* What you will do *
Beneath this line are entries. Copy the range from the line with "Select the Memo column header" to the line with "You are a computer-use agent. 392x580 pixels.", ends included, exactly; leave pictures out.

* Data for review *
****
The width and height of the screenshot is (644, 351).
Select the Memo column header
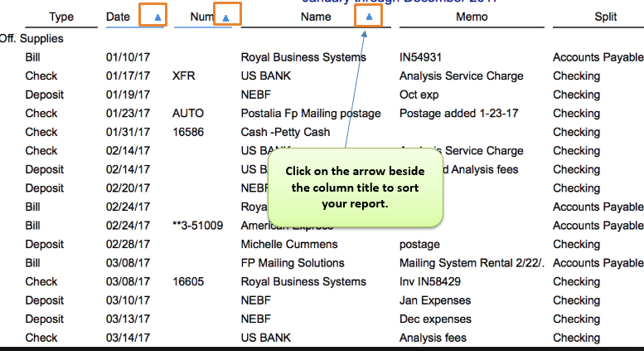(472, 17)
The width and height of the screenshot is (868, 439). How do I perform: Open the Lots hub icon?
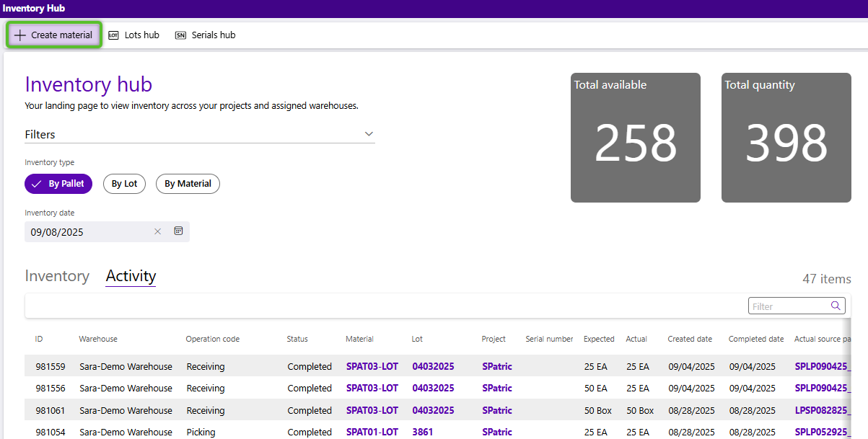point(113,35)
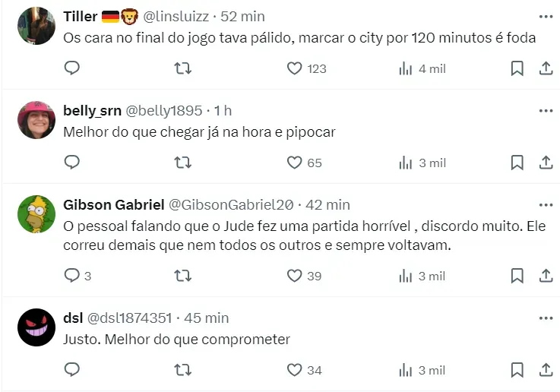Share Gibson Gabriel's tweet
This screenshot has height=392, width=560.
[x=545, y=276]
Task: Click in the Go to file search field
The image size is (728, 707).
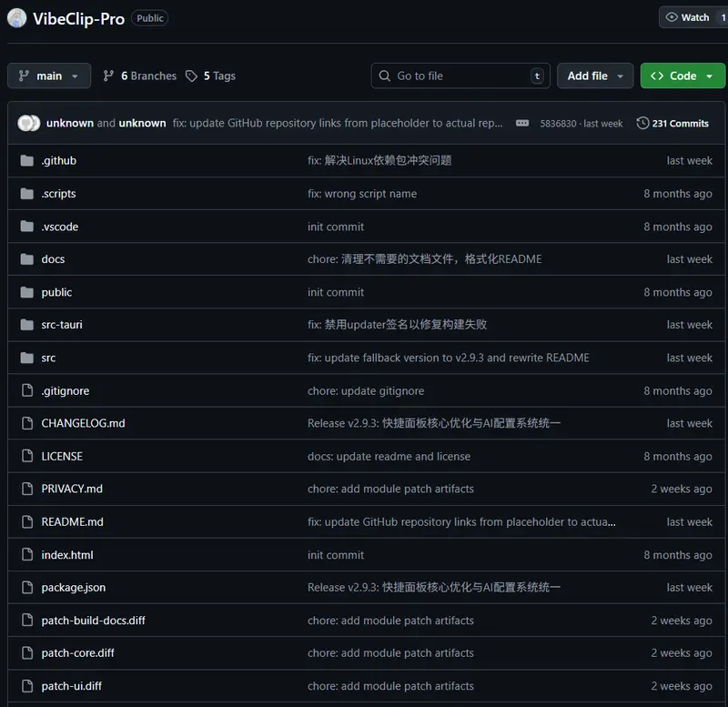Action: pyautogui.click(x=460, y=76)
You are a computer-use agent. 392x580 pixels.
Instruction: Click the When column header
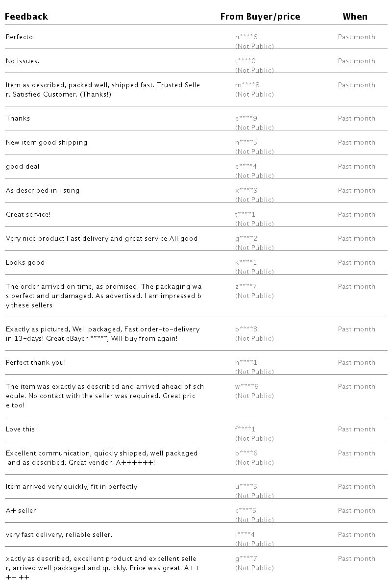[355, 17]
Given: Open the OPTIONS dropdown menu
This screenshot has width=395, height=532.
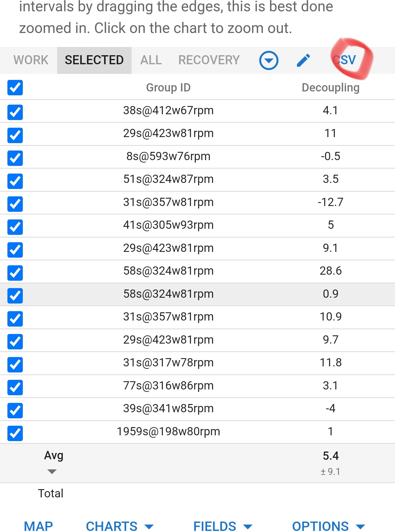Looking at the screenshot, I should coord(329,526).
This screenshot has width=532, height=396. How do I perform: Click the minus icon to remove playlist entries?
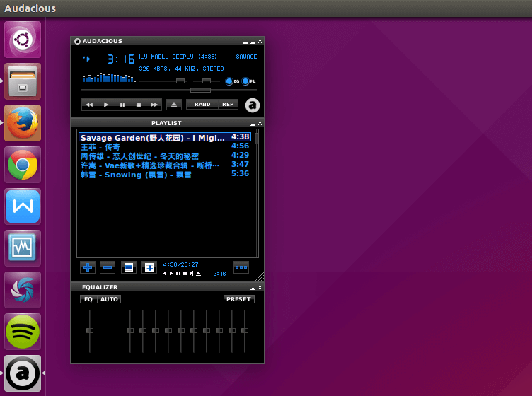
****
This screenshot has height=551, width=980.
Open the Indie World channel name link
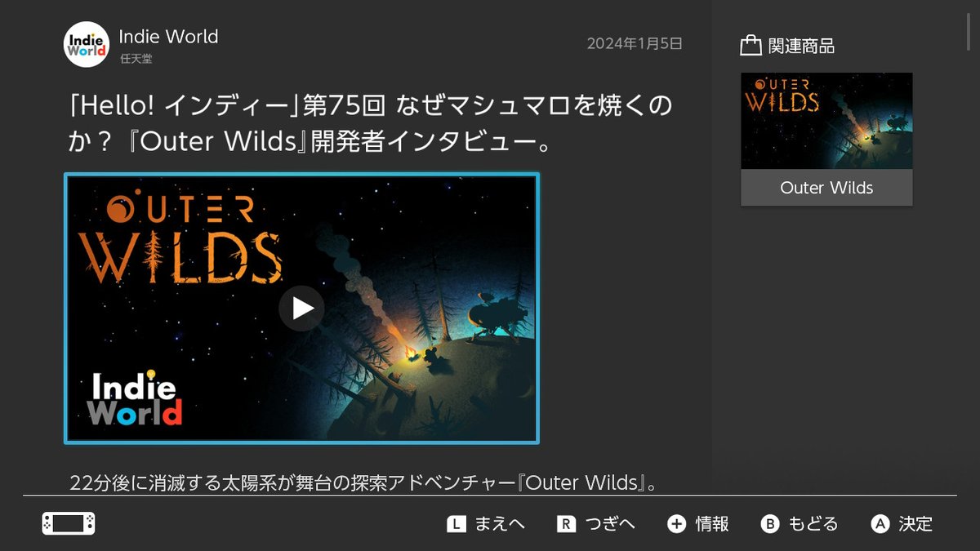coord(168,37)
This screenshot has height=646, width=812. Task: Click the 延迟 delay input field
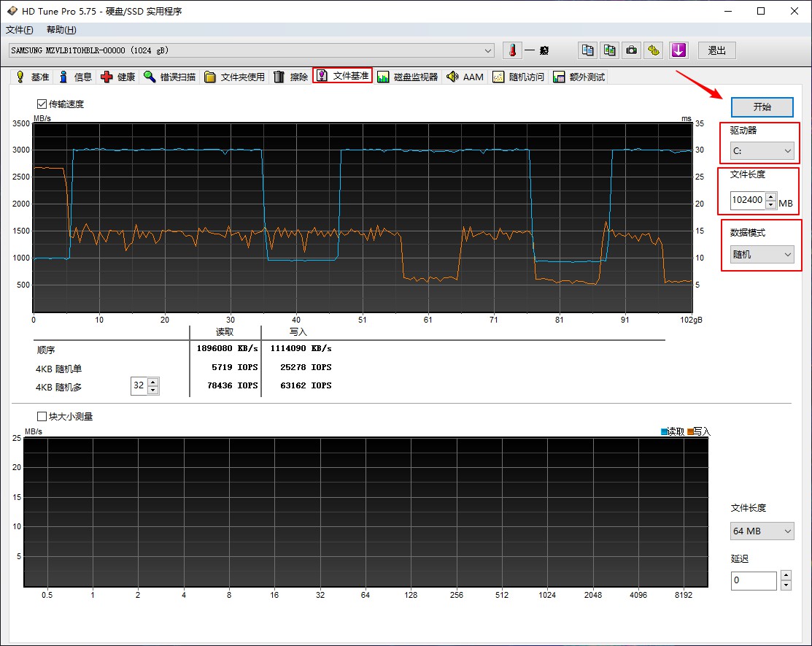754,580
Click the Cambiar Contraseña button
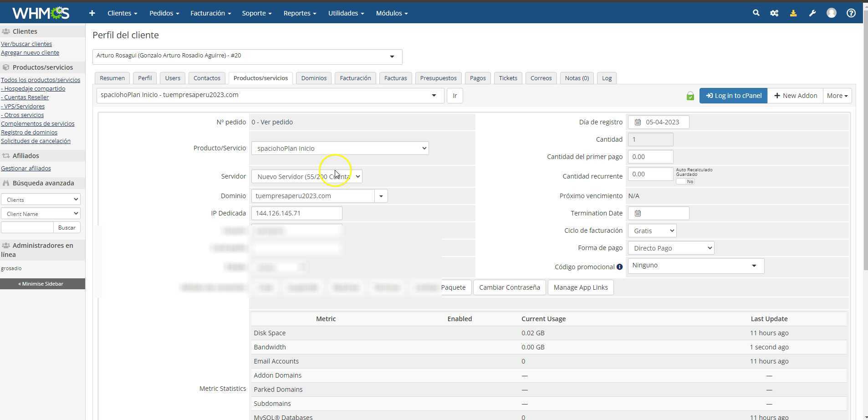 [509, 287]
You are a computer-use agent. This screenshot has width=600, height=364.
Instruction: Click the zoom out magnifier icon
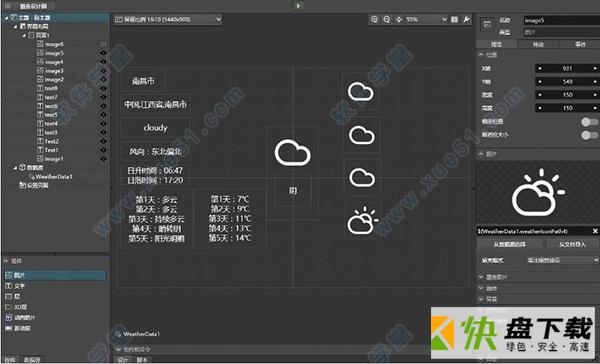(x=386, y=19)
****
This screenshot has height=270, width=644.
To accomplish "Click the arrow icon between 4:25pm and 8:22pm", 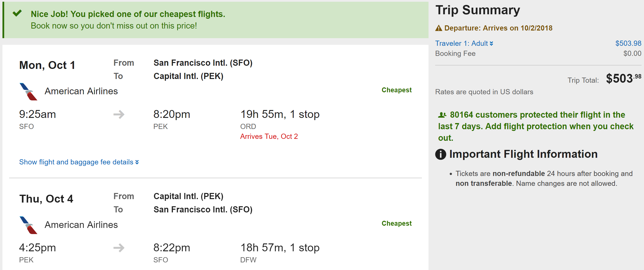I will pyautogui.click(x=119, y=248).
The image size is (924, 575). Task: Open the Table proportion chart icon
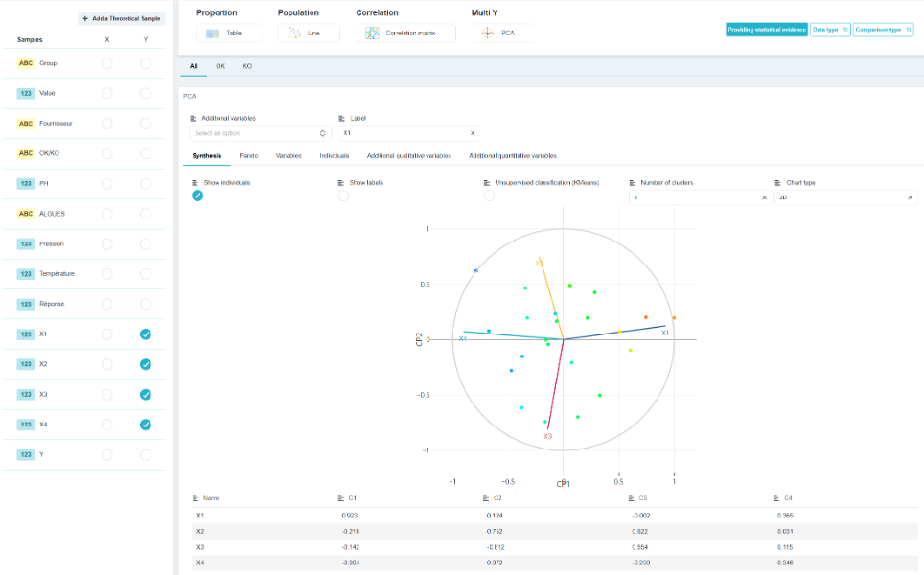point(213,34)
****
* Answer for the task *
Select the Memo column header
(472, 17)
The width and height of the screenshot is (868, 439). How do I perform: Open the Lots hub icon?
point(113,35)
Share Gibson Gabriel's tweet
This screenshot has height=392, width=560.
[x=545, y=276]
Task: Click in the Go to file search field
The image size is (728, 707).
Action: pyautogui.click(x=460, y=76)
You are a computer-use agent. 392x580 pixels.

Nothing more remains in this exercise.